Guest Editorial: Virtual colonoscopy’s time has come

Virtual colonoscopy (VC) has been getting a bad rap for quite some time. The gastroenterologists (gastros) have considered VC a threat. After all, why should a gastro give up $2,500 per procedure to allow radiology to gain $500 per procedure? Of course, when the gastro can’t get to the cecum, she can always reach out to her friends in radiology for help.

Radiologists, and in some cases emergency room doctors and other physicians, are often not keen on doing VCs. Some consider it boring; they can easily become fatigued, especially considering that it takes about 30 minutes to complete a study. The threat of a “flat lesion” is ever present, twice as likely to be cancerous, and very likely to evade detection. This challenge often requires extra time to fully satisfy oneself that all is clear.

Running a profitable operation at 30 minutes per VC study, moreover, is very difficult.
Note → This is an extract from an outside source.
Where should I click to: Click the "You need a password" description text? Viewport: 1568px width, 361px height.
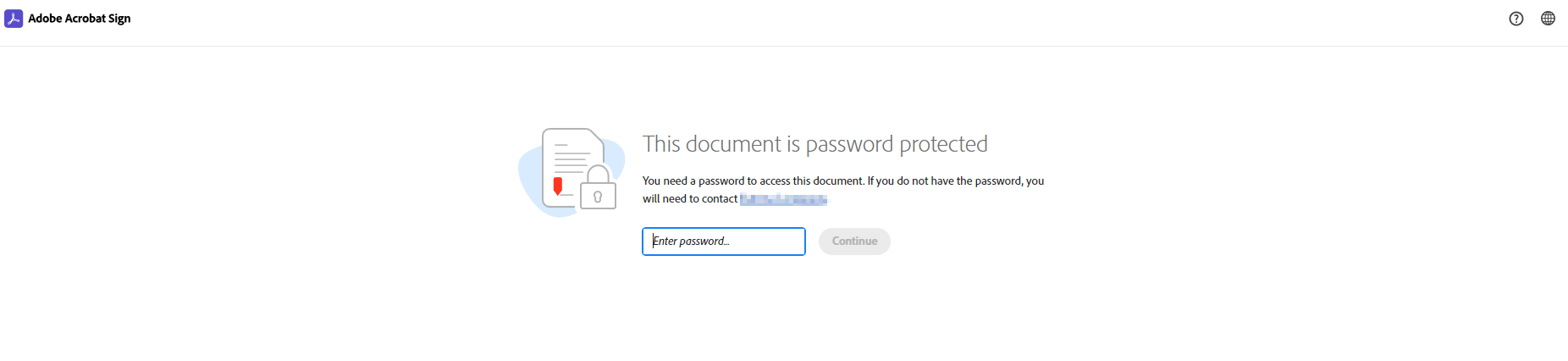point(843,181)
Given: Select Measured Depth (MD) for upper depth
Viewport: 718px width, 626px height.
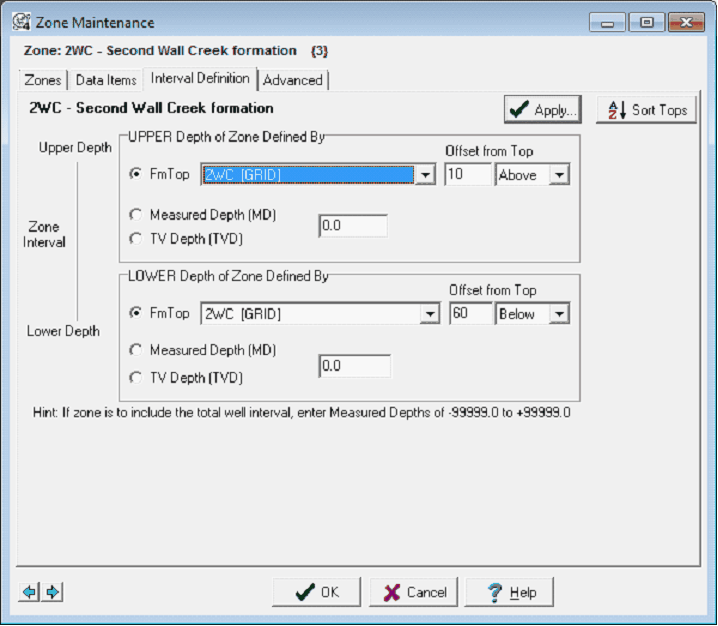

Losing money, with no apparent way to turn the situation around, is no fun at all. The dicey financial picture is compounded by the fact that reimbursement (at the Medicare level) has been elusive. Fortunately, 22 states are now providing reimbursement for the procedure.

So what are radiologists to do? They can get hold of a stereo display, a tracking system and a robust computer, and create an Interactive Virtual Reality (IVR) system. The time might be right to begin adopting this technology. Let’s consider how the VC/colonoscopy situation is evolving and see how radiologists might benefit.

When I heard a gastro recently claim to be sending patients for a VC, due to having an overload of patients, I thought I was living in another world. But in high-population centers this is increasingly becoming the case—and with the Affordable Care Act impacting the landscape and baby boomers daily becoming ripe for colon screening, VCs may in fact become more prevalent.

The worst-case scenario for a busy gastro is to have patients who don’t have any polyps. It would be wonderful for radiology to send those patients without polyps directly home and refer the multi-polyp patients back to the gastros; hence, VCs can play an invaluable role in a busy GI practice.

Bridging the radiology-surgery gap is just what the doctor ordered. The financial picture, using the scenario provided above, is interesting. Virtual colonoscopy, for $500 per case, can remove patients with zero polyps and send the tough cases back to the gastro for conventional colonoscopy at $2,500. This makes good financial sense, as only 1 of every 10 patients undergoing VC will have polyps. The situation is similar to mammography, where 12% of screening mammo patients are called back for further evaluation.Based on early studies with IVR, radiology can consistently complete a typical VC study in 8 to 10 minutes. Now we are talking about profitability on the radiology side of the equation.

The bottom line is that if radiologists can make money with each study, and build bridges to their colleagues in gastroenterology, things could be looking up for VC and radiology. Perhaps screening and diagnostic colonography could ultimately become the new standard approach to colon cancer surveillance. The radiologist could become the surgical planner, providing the surgeon with a virtual reality scene that replaces the old-fashioned paper report.

Of course, the remaining step is to secure complete reimbursement for VC. But I would argue that the time has come. Let’s gather the data needed to prove the case for VC, and start putting us all in a better place.